参院選は「投票2票制」で、1人の有権者が候補者2人に投票することができる。各都道府県の選挙区から立候補した候補者を選ぶ「選挙区」選挙と、政党をバックに立候補した候補者を選ぶ「全国比例」選挙が、同時に実施されているわけだ。
投票所で最初に渡される用紙には「選挙区」の候補者を書く。投票用紙には候補者名を書き、得票数の多い候補者が当選する。こちらは単純でわかりやすい。
次の「全国比例」では投票用紙に、有権者は政党名、候補者名のどちらを書いてもいい。しかし、当選するのは政党ではなく、あくまで立候補者なので、その決定までが複雑なのだ。
集計では最初に、政党別に票をまとめる。

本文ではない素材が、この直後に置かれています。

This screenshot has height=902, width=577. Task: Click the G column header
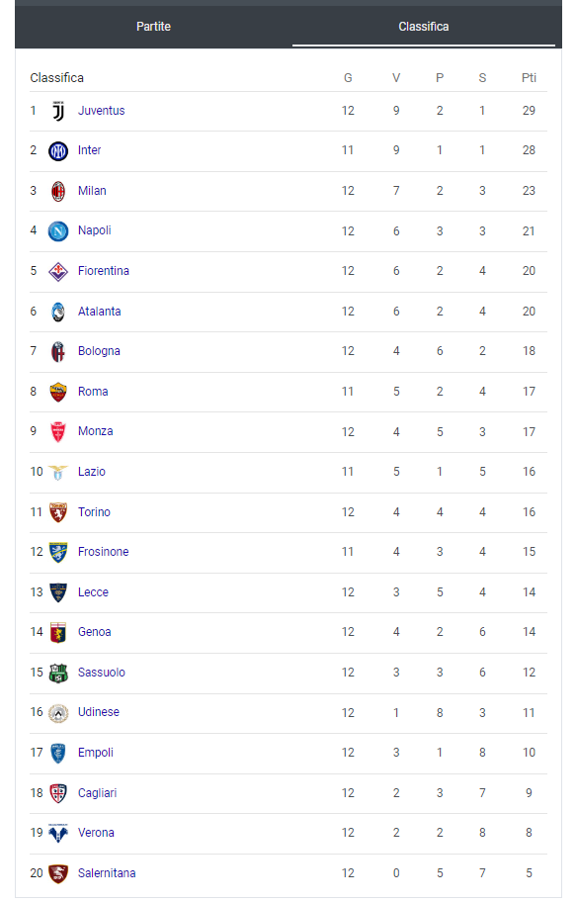click(x=348, y=77)
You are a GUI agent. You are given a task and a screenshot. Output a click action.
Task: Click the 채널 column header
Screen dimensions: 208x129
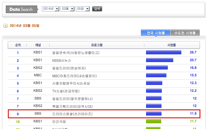(x=38, y=45)
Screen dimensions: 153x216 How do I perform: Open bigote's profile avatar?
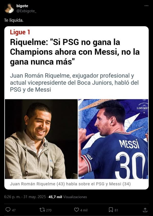click(9, 8)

候補者名で書かれたものは候補者が所属する政党名と見なして合算する。次に、各政党の総得票数に応じて、当選者数を政党に比例配分する。
最後に、その当選者数に応じて、政党内で得票数の多い候補者から順に当選者を決める。
だから、有権者にとっては、◎◎党の××氏でも××氏が所属する◎◎党でも同じつもりで投票していても、候補者は候補者××と書いて投票してもらわないと、何のために選挙運動をしているかわらからない状態になる。
しかし、それは有権者も同様だ。同じ政党でも各候補者には立場の違いがある。政党名で投票はできても、結局は候補者名を書かなければ、有権者の声は国政には届かない。